Production limit saves jobs
“We’re not out of the woods yet, but this temporary measure is working,” said Notley. “Companies big and small have stepped up to help us work through this short-term crisis while we work on longer-term solutions.”
Notley developed plan with help from industry
In December, Notley announced a plan to limit oil production to 3.56 million barrels per day to protect the value of the resources that belong to the people of Alberta. Ottawa has repeatedly failed to get a pipeline built to tidewater, leading to a glut of oil in storage.
Notley’s move to limit production was not taken lightly and came after she appointed a small team to meet with industry executives. Special protections were added to safeguard smaller producers, and the limit was applied equitably to industry players.
By temporarily limiting oil production, Notley’s leadership was instrumental in saving jobs across the energy sector while the value of Alberta’s oil increased. Since January, storage levels have dropped by five million barrels, allowing the province to safely ease the restrictions.

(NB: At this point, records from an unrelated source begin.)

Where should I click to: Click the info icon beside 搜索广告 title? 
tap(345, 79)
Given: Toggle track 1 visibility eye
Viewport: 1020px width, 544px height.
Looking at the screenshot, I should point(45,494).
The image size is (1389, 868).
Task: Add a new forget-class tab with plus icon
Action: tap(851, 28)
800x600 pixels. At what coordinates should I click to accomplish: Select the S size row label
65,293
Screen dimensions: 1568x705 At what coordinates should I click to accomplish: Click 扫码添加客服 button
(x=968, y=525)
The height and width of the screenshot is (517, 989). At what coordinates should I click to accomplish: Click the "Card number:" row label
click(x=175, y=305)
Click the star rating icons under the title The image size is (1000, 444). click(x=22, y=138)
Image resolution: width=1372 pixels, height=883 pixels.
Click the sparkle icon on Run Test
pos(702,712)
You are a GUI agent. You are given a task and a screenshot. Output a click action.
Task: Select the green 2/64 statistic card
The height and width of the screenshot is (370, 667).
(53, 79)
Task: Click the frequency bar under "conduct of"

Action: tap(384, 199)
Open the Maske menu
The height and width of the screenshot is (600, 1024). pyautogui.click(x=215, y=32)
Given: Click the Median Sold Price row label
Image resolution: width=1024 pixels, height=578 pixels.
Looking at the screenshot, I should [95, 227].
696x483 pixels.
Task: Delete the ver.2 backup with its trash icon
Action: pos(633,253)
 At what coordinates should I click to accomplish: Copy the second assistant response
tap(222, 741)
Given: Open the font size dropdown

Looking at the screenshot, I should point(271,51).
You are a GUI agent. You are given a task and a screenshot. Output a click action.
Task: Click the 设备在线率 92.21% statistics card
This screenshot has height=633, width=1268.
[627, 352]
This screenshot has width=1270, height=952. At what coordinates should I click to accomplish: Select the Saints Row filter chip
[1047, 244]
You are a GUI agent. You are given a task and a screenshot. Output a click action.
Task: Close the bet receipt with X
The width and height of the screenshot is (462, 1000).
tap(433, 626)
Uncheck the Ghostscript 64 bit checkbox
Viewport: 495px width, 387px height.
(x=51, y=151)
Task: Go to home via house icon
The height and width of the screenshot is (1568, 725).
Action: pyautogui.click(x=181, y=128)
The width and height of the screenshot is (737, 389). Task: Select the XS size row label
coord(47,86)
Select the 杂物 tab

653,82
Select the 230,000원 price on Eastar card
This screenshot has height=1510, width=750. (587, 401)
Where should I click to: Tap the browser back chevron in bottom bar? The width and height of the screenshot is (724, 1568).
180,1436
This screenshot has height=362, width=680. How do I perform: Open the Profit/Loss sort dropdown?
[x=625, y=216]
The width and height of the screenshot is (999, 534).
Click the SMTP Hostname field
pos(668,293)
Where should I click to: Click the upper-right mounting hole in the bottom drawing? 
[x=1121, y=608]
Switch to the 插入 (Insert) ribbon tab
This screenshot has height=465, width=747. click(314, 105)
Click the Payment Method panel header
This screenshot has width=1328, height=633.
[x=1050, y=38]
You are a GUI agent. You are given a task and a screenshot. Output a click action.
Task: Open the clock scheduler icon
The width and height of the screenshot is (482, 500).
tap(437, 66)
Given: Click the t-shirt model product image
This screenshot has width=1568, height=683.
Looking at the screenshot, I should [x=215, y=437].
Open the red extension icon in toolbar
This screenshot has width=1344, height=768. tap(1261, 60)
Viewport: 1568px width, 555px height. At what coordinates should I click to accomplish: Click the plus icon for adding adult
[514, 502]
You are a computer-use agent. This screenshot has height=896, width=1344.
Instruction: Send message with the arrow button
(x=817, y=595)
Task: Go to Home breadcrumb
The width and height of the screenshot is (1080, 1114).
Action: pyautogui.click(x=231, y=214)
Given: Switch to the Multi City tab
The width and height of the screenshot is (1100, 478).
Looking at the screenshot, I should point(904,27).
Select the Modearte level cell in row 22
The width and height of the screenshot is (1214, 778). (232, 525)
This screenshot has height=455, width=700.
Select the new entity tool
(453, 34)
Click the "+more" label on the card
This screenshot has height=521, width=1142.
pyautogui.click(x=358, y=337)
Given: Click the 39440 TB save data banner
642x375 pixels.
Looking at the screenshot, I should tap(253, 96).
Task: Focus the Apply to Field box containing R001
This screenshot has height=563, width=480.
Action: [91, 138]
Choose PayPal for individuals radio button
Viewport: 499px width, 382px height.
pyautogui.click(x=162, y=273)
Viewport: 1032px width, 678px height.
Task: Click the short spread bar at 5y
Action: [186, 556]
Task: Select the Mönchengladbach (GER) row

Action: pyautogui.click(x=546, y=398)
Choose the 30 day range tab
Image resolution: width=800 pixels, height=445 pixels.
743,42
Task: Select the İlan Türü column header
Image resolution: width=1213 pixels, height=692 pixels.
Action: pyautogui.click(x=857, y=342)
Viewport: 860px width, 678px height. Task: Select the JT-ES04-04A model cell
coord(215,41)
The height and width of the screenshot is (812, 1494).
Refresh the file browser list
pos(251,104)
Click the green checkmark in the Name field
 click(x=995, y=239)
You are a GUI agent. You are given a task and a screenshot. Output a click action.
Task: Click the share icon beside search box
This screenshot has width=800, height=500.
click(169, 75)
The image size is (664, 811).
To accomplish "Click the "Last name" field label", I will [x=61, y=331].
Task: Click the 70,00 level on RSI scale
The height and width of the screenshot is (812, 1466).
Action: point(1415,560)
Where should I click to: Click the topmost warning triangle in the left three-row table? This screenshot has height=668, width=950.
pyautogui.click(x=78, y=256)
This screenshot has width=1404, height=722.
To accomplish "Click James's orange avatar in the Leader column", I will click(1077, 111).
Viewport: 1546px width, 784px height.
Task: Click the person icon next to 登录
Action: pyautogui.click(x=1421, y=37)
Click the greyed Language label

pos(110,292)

As soon as the plan was announced, prices started to rebound.
Longer-term plans still underway
Notley has announced plans to begin buying up to 7,000 railcars to get more product to the coast. In addition to continuing the fight for the Trans Mountain pipeline, the province has moved forward with a Made-in-Alberta strategy to diversify the energy sector and upgrade more of our resources here at home instead of shipping jobs south of the border.
While limiting production has been a win, Notley is clear that it’s only a temporary step. Her end game is to get more Alberta energy to markets around the world.
While the UCP has been critical of diversification, Notley announced took two big steps forward this month. The province has signed a letter of intent with Value Creation Incorporated, which is planning to build a $2-billion partial upgrading facility in the Edmonton area that will add value to our oil while creating more pipeline capacity. And the province celebrated $8 billion in new private sector investment in facilities that will turn Alberta propane into recyclable plastic used in products like kids’ toys and electronics.
“As Albertans, we all own these natural resources,” Notley said. “I will never stop fighting to protect jobs and businesses and put this province on a sound footing for future generations.”
Rachel Notley and her team have set the course for a future that is for all Albertans, not just a select few.